注:即便仍用SHA-1,根CA的CA证书也不用迁移到SHA-2。所有SHA-1禁用检查程序仅关心根CA自有证书后面的事(至少不远的将来依然如此)。不过,完全迁移也是有好处的,至少就可以说自己的PKI是全SHA-2的,能规避点未来任何所需的SHA-1修改。
公共CA已将期限过2017年1月的证书都从SHA-1转成SHA-2了,所以你的精力应集中在公共数字证书还未迁移的服务器和应用上。此事解决后,再开始检查内部PKI和依赖方。SHA-1向SHA-2的迁移技术上不是太难,但是个大规模后端改变,涉及成堆后果,要求诸多测试。
多数厂商未必知道SHA-1最终死亡期限(比如应用到所有设备和应用上而引发“致命”错误的时候),但随着越来越多的消费者迁移到SHA-2,这一天迟早到来。你最好早做准备。
SHA-3已出,但真的应该用吗?
尽管SHA-2中尚未发现明显加密弱点,但其算法与SHA-1一脉相承。 大多数专家认为其生命周期与SHA-1类似。NIST在2015年8月已通过了名为SHA-3的替代加密散列算法。
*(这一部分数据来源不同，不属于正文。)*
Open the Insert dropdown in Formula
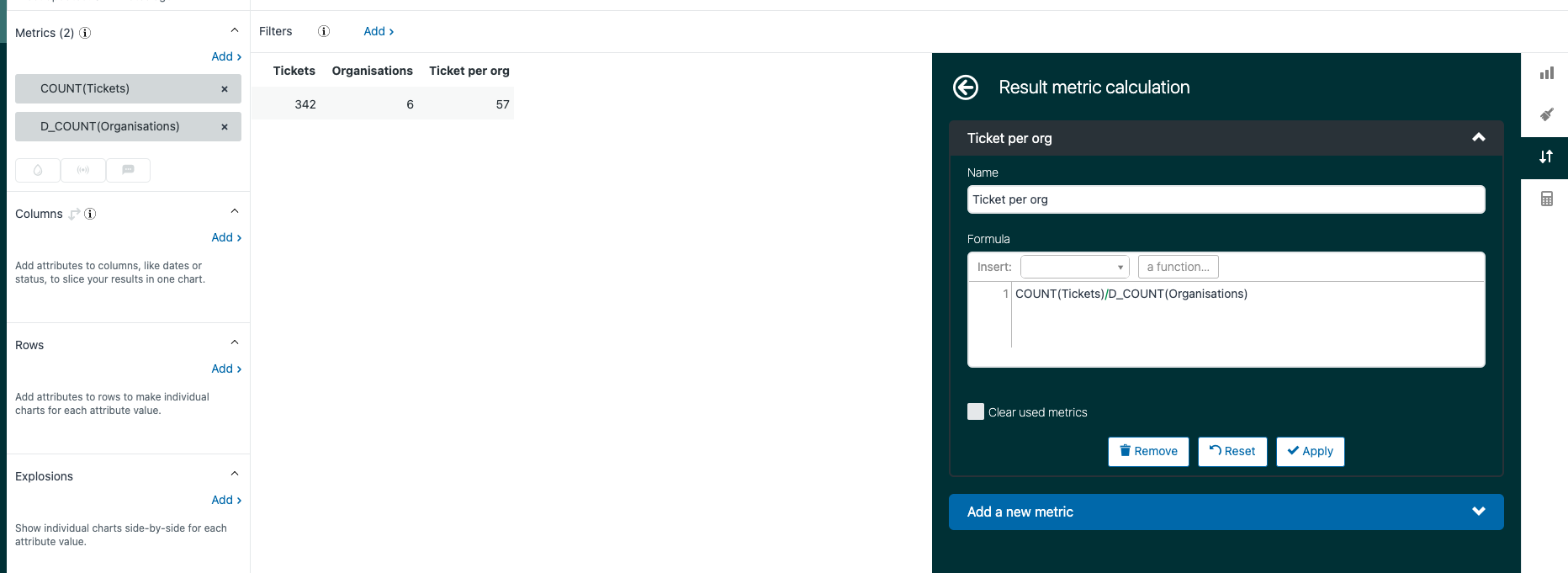The width and height of the screenshot is (1568, 573). tap(1074, 267)
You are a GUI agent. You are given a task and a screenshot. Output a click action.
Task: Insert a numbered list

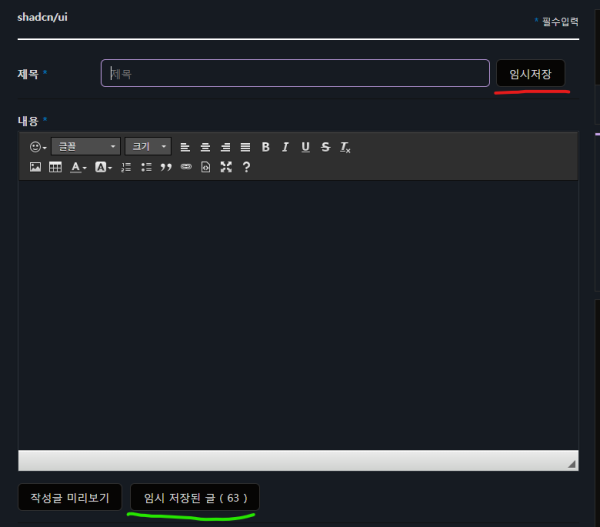[x=126, y=167]
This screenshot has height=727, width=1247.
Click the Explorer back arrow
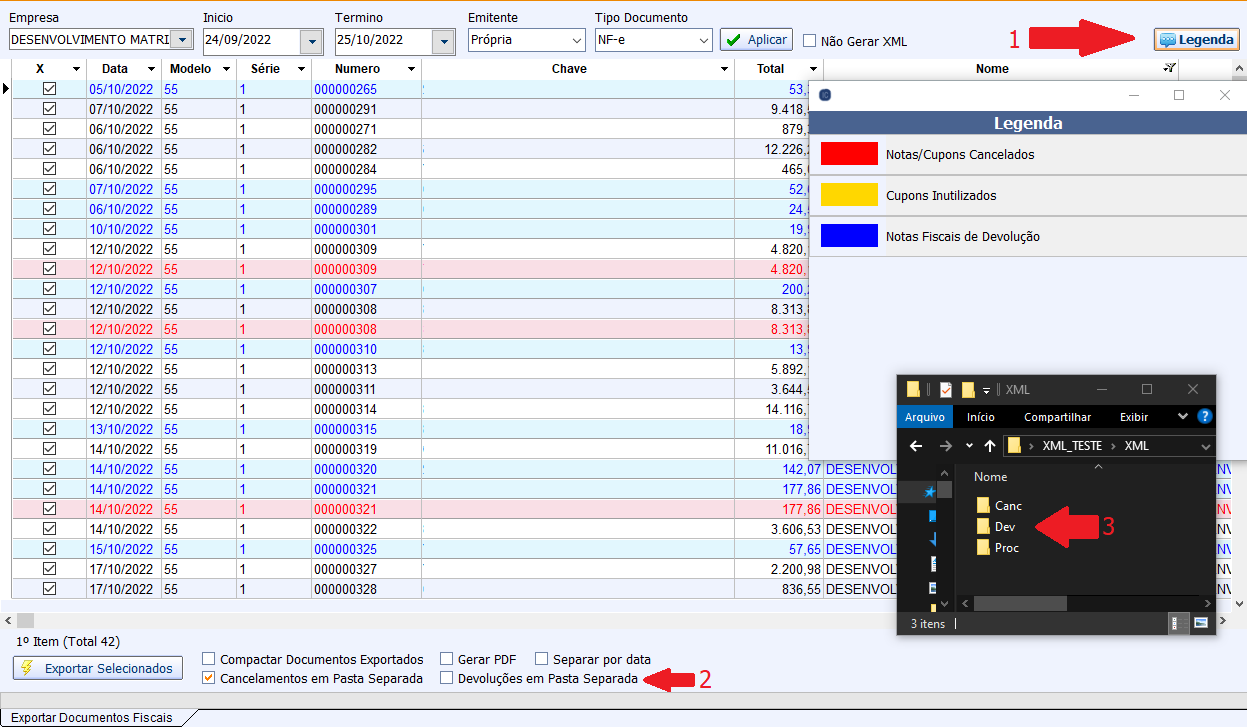tap(916, 446)
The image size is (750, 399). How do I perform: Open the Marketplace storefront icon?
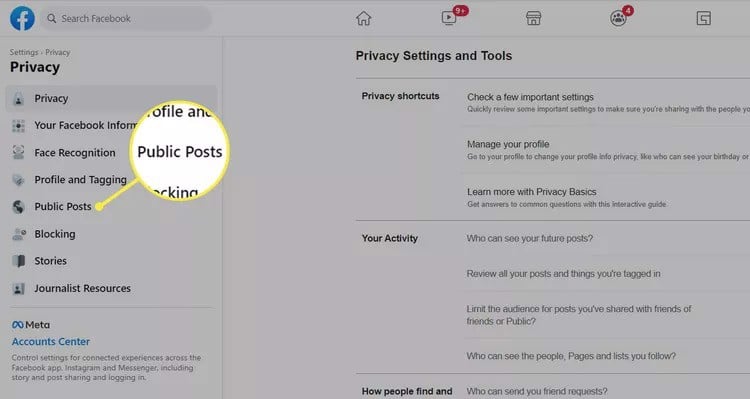pos(533,19)
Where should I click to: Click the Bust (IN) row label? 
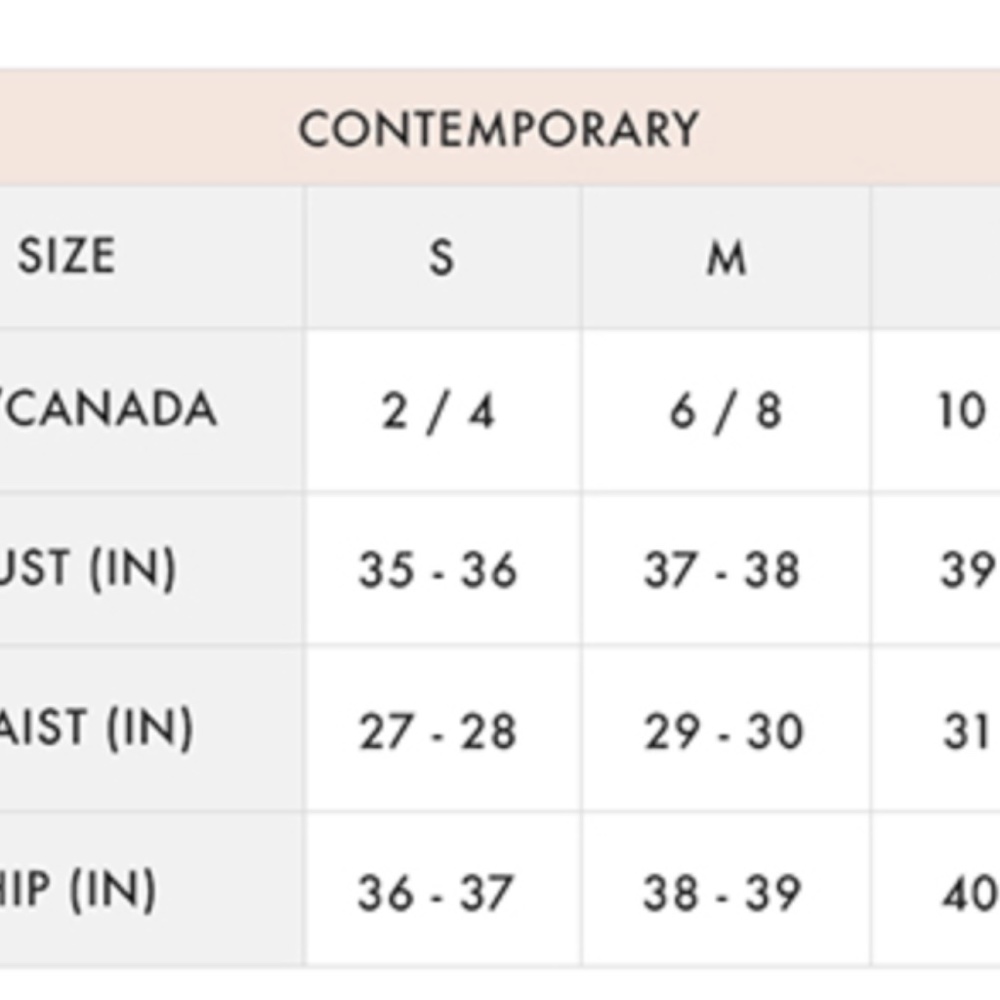(152, 568)

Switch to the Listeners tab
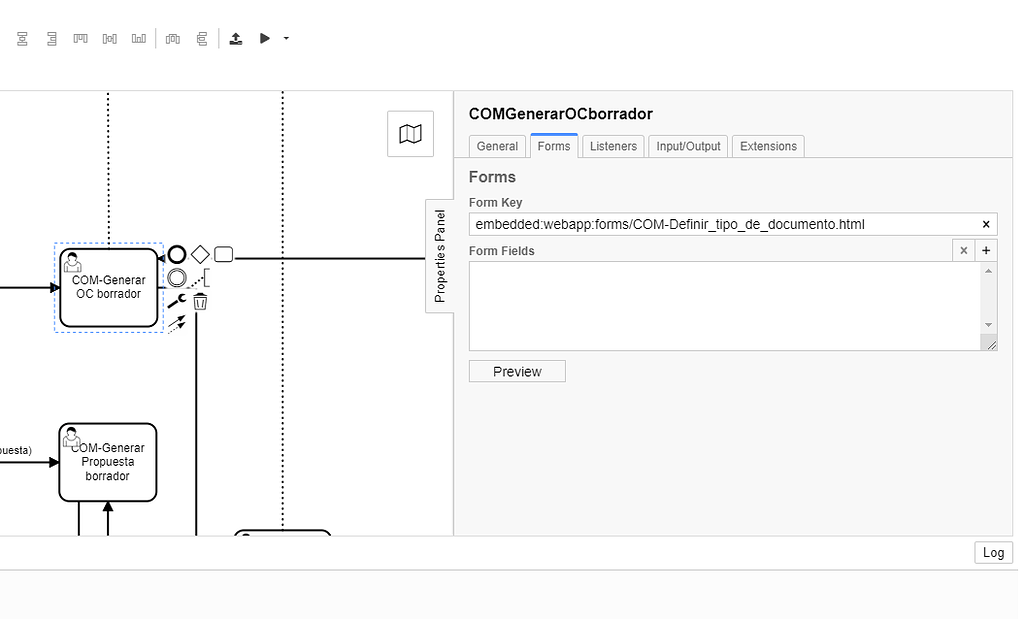612,146
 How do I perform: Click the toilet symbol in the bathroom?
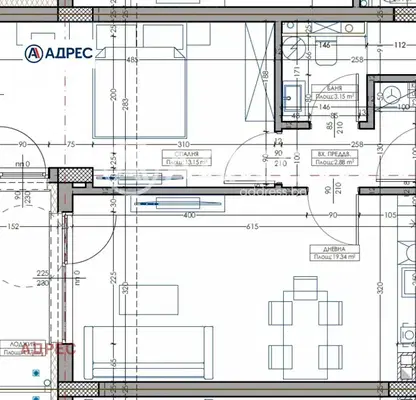coord(326,51)
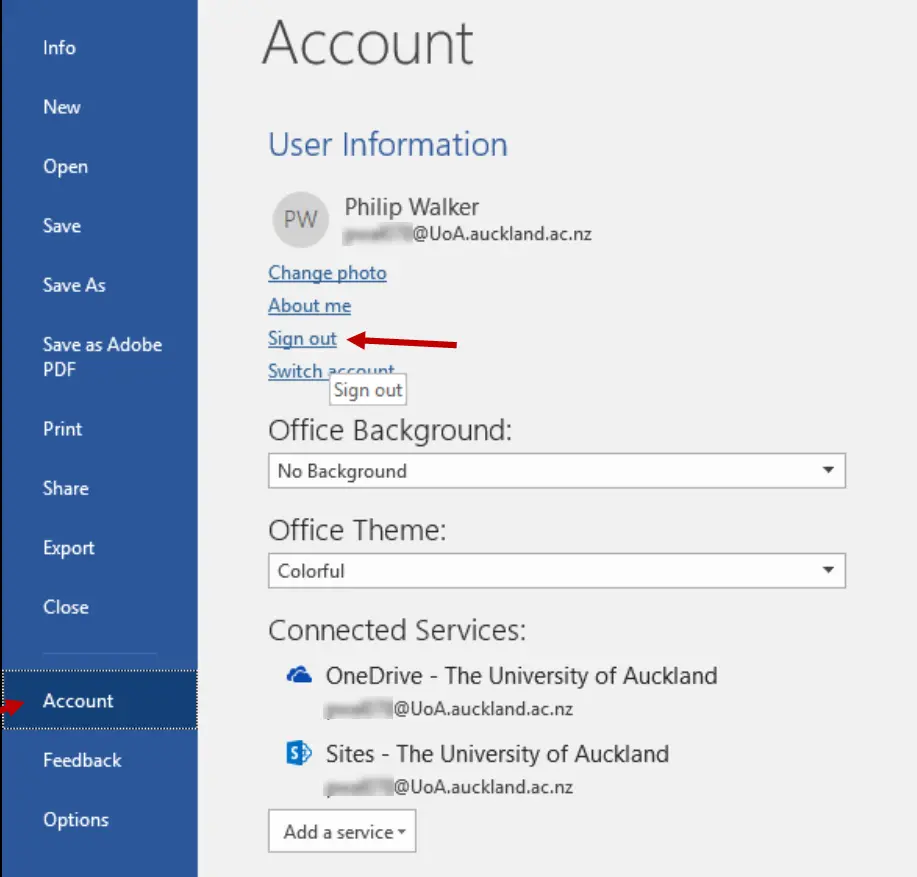Open the Feedback page
The width and height of the screenshot is (917, 877).
click(82, 760)
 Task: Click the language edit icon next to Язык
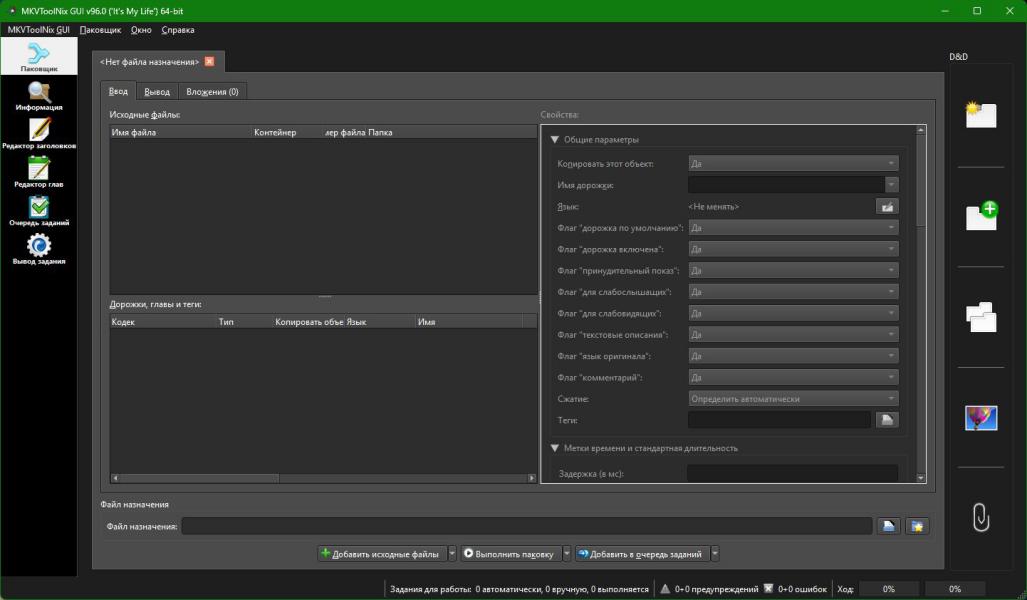886,206
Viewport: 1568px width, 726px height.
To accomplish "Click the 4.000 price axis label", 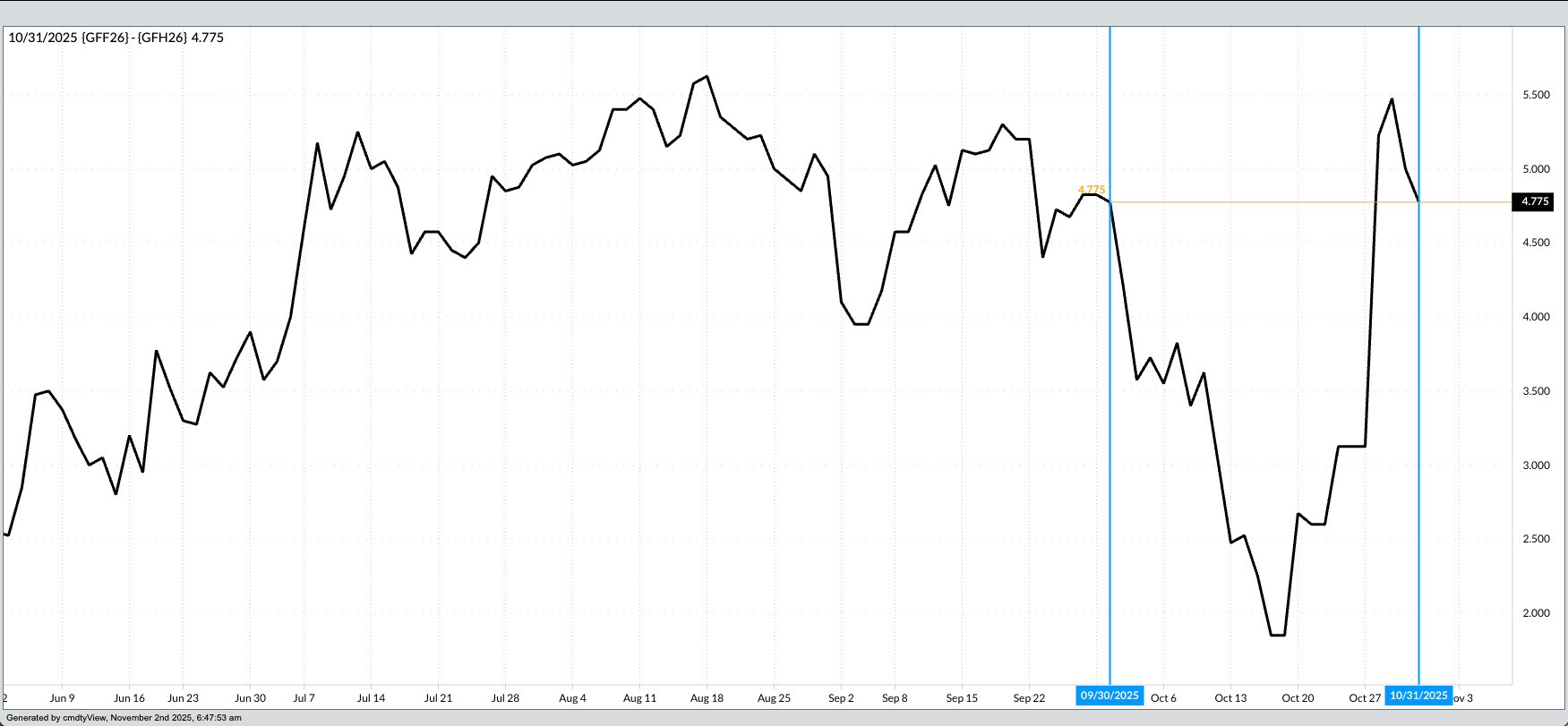I will pyautogui.click(x=1536, y=317).
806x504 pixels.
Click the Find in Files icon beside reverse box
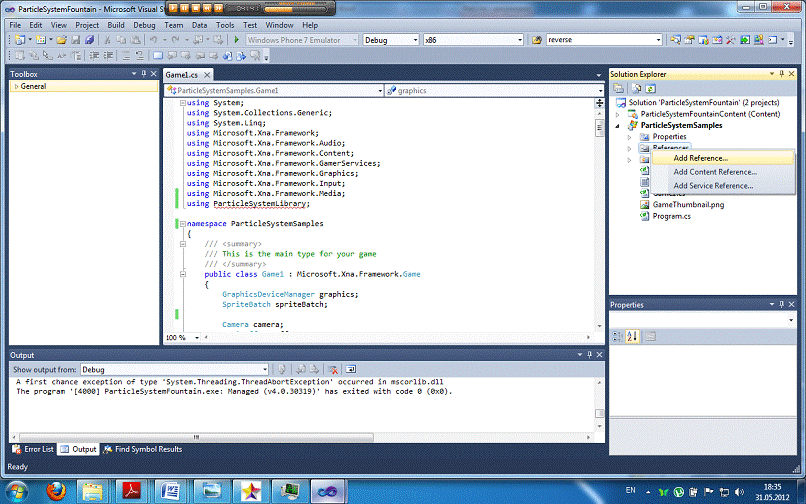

SHA-3与SHA-1和SHA-2没有任何共同的数学属性,理应比SHA-2抵御加密攻击的时间更长久。
不幸的是,想拖延SHA-2迁移,一步到位直接上SHA-3的人,将会失望透顶。SHA-3的广泛采用是好几年后的事,而SHA-2却是当前紧迫的要求。如果你现在就迁移到SHA-3,那你几乎所有依赖加密的应用和设备都将报错(报告称不识别数字证书)。
所以,如果你还没迁移到SHA-2,赶紧动手。当SHA-2开始弱化的时候,我们就能全体迁移到SHA-3了。